Die Geschichte der Horrors besteht bekanntlich aus zwei Kapiteln. Das erste, 2007 eröffnet und auf den Namen »Strange House« hörend, erzählte von schnellem Psych-Punk und Freakbeat, der einem das Gefühl gab, auf der Toilette des CBGB eingesperrt zu sein und vollgekotzt zu werden. Mit dem zweiten Album, »Primary Colours« betitelt, begann für The Horrors 2009 schließlich ein neuer, ätherisch-majestätischer Abschnitt. Die Songs sind seither eher sechs statt zwei Minuten lang und werden von Sänger Faris Badwan nicht mehr herausgespuckt, sondern gleichsam schwebend in die Atmosphäre gehaucht. Die Gitarren beamen sich gen Outerspace und der Bass pulsiert psychedelisch. Mittlerweile dürften sogar die letzten Verwirrten eingesehen haben, dass es in puncto The Horrors krassen Weirdo-Punk wohl nicht mehr spielen wird.
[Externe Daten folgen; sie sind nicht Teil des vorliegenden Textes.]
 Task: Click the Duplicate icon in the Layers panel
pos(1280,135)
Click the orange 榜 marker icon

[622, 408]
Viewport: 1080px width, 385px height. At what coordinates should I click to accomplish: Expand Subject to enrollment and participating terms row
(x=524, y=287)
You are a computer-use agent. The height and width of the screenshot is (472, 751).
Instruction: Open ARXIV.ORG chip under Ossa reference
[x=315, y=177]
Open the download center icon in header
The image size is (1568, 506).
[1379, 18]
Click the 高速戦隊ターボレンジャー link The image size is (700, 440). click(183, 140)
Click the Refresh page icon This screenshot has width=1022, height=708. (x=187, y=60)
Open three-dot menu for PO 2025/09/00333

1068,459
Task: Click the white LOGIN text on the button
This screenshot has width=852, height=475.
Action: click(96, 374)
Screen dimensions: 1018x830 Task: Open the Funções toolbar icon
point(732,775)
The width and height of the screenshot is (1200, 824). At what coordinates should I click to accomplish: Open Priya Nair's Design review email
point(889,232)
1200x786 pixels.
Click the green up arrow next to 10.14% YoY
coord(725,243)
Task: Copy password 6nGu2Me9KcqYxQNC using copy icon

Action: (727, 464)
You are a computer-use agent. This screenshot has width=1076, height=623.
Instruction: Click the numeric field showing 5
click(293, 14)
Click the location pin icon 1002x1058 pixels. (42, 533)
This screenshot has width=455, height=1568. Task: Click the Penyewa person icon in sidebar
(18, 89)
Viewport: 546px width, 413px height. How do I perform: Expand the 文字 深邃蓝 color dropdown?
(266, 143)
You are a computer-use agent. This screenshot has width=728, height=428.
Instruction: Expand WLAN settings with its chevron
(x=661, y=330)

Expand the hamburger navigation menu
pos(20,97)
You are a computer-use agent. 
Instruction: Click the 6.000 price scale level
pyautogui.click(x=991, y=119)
Aber das CBGB ist ja auch gone for good. Wie dem auch sei, mit »Luminous« loten The Horrors die Soundmitte zwischen Psychedelic Rock, Madchester-Nostalgie, den Simple Minds und U2 nun schon zum dritten Mal aus, klingen dabei jedoch zusehends antiquiert. Während das Quintett mit dem oben erwähnten »Primary Colours« noch eine Band auf der Suche nach ihrem Sound war, was für manch erhellendes Spannungsverhältnis sorgte, so ruhen sich The Horrors mit »Luminous« zu sehr auf den Lorbeeren vergangener Tage aus. Klar, die fette Produktion kann sich sehen lassen, und insgesamt ist die Platte recht homogen, doch viel zu oft wirken die Songs in ihrer bleichen Theatralik künstlich aufgeblasen (»So Now You Know«, »I See You«), was auch auf die klischeehaften Texte zutrifft. Dass The Horrors immer noch mächtig nach einer Gothic-Variante der Simple Minds klingen, ist dabei gar nicht das Problem, die waren schließlich eh nicht so schlecht. Viel schwerer wiegt die Tatsache, dass man beim Hören von »Luminous« das Gefühl nicht los wird, die Band habe sich schon vor den Aufnahmen auf die majestätische Gussform geeinigt und diese dann recht lieblos mit Musik angefüllt. Atmosphäre und Stimmungsbildung müssen da leider draußen bleiben. Statt der Kunst des Songwriting beherrschen The Horrors – mit nur ganz wenigen Ausnahmen (»In And Out Of Sight«) – offensichtlich eher das Handwerk der musikalischen Taxidermie.